**Task goal:** Copy out every row below word for word, leaving out the pictures.

**Provided entries:**
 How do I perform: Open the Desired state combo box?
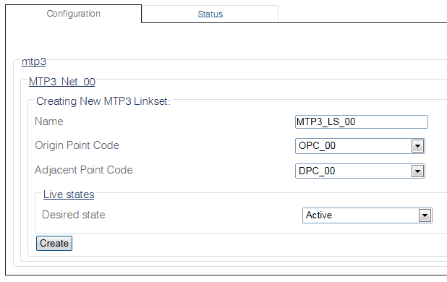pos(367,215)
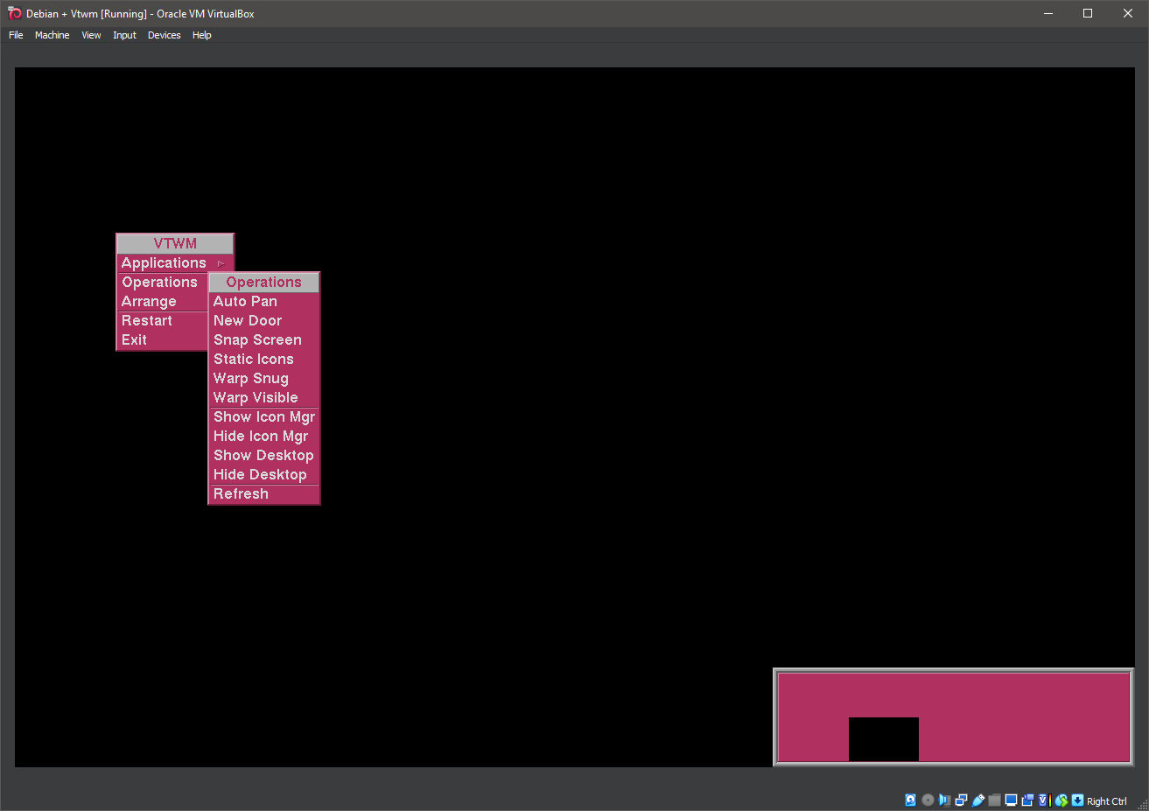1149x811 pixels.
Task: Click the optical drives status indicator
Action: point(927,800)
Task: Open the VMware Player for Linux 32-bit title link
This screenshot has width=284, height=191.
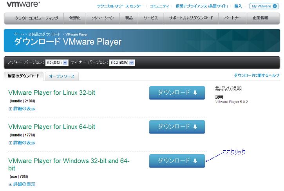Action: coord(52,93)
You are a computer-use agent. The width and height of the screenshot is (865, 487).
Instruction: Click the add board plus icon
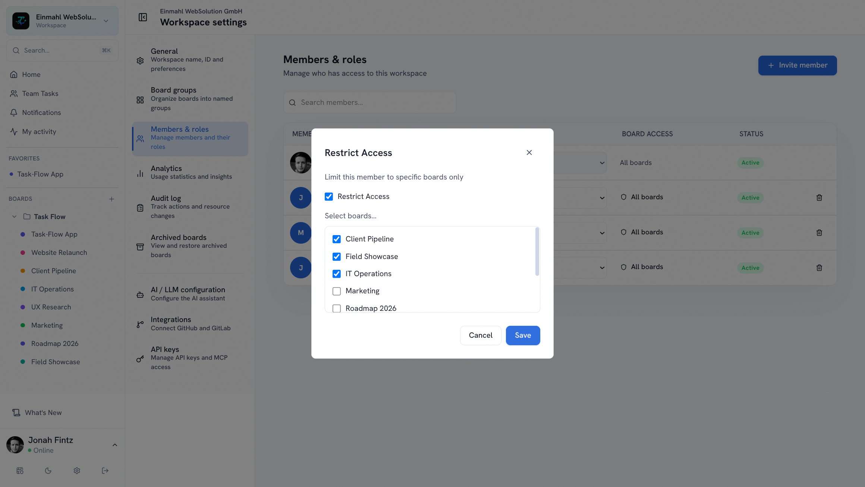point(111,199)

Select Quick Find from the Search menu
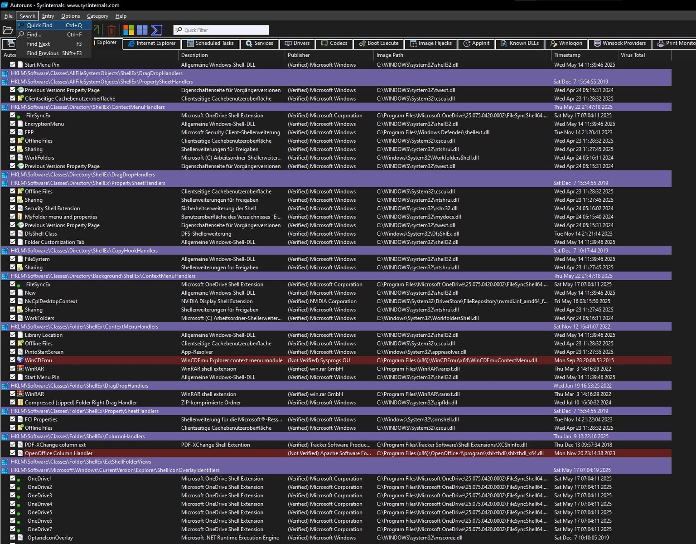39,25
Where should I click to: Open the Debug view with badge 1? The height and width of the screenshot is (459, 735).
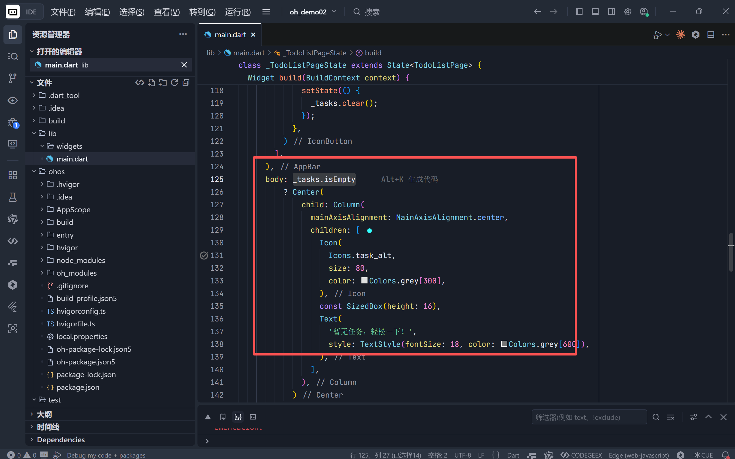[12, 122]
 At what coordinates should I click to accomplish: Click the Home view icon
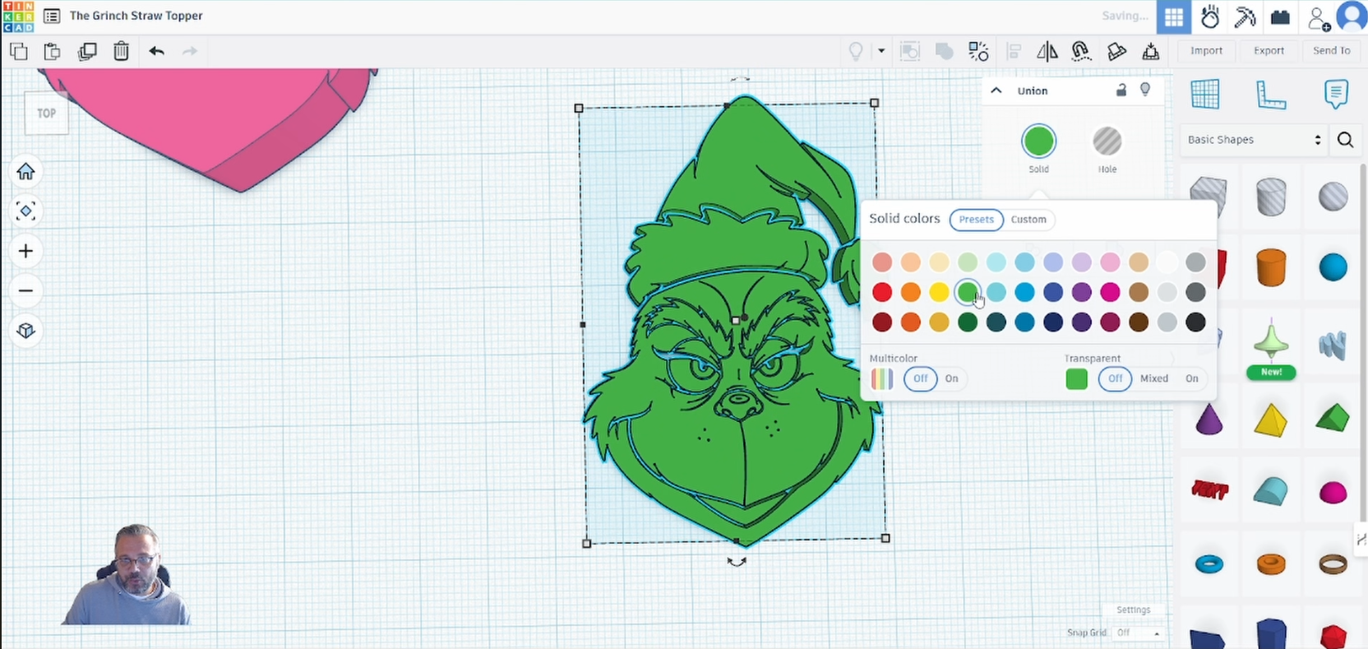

**Exercise result:**
 How do I perform: Open the Desired state combo box?
pos(367,215)
1149x811 pixels.
Task: Click the optical drives status indicator
Action: point(927,800)
Task: Open the VMware Player for Linux 32-bit title link
This screenshot has width=284, height=191.
Action: coord(52,93)
You are a computer-use agent. The width and height of the screenshot is (865, 487).
Instruction: Click the add board plus icon
point(111,199)

Select Quick Find from the Search menu
39,25
Where should I click to: Open the Debug view with badge 1? The height and width of the screenshot is (459, 735).
[12, 122]
 At what coordinates should I click to accomplish: Click the Home view icon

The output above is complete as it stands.